College of Agriculture & Environmental Sciences

Unisa campaign puts a bite on rabies

Since its launch in 2016, the Unisa mobile veterinary clinic has been on the road to serve the veterinary needs of communities.

Despite the rain on 7 October 2017, a dedicated team of Unisans from the Department of Agriculture and Animal Health in the College of Agriculture and Environmental Science (CAES) and staff members from the People’s Dispensary for Sick Animals (PDSA) took the mobile veterinary clinic to Soweto. The PDSA provides a veterinary welfare service in South Africa through donations and supports communities.

The aim of the campaign is to bring awareness to communities of rabies, the importance of vaccinating pets and why it is important to neuter or spay pets.

According to the World Health Organisation, an average of 60 000 people die from rabies annually. Rabies is a viral, lethal disease that is transmitted to both humans and other mammals via bites and scratches from an infected animal. It mainly causes an inflammation of the brain. Once the symptoms of rabies appear, the person or animal rarely survives the disease, even with treatment. The prevention of rabies in humans depends on decreasing the disease in the animal kingdom and the compulsory vaccination of susceptible animals is the best way to prevent the disease from spreading.

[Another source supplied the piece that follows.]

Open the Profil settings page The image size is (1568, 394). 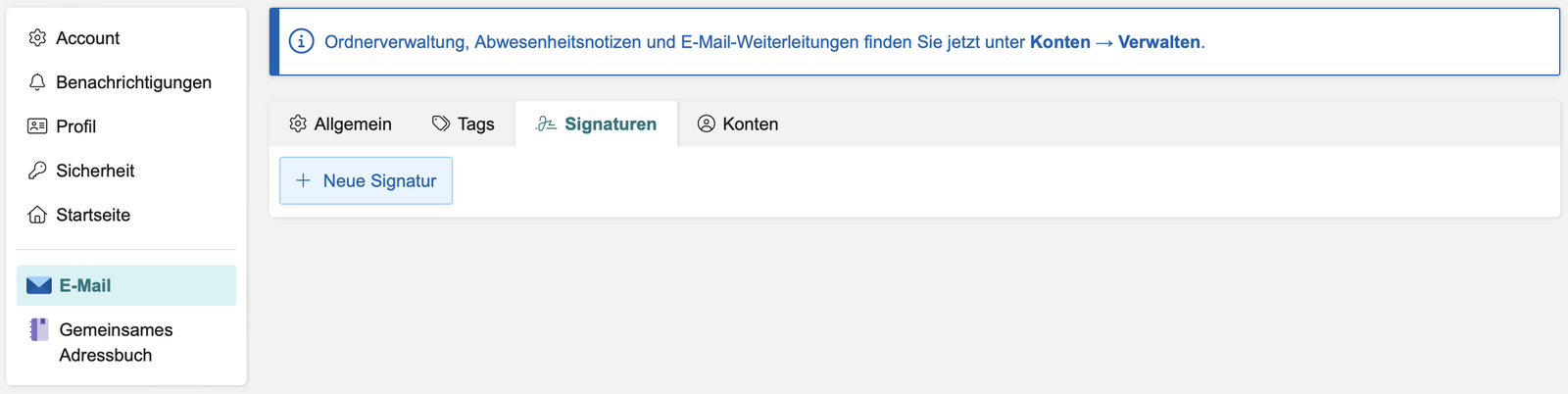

The team explained the benefits of surgically sterilising pets. Besides preventing unwanted animals from being born, other reasons to spay or neuter your dog include preventing uterine infections and breast tumours in female dogs, and preventing testicular cancer and prostate problems in male dogs.

On the day, more than 60 dogs were vaccinated and 15 sterilisation procedures were carried out in the mobile clinic.

This partnership between CAES and the PDSA is mutually beneficial as it provides an opportunity for staff members to share knowledge and identify research needs, and for animal health student technicians to train “hands on” while interacting with and tackling needs in communities. With this scheduled continuous interaction, the Department of Agriculture and Animal Health is on a roadshow to define tomorrow for our communities.

The PDSA comprised Dr Achilles Kamtubayi, Dr Michael Ciwawa, and team, while the Unisa team included Dr David Mashigo, Dr Keleabetswe Malepe, Charne Etsebeth, Boitumelo Ditle, and Dr Prudence Kayoka (Department of Agriculture and Animal Health, CAES).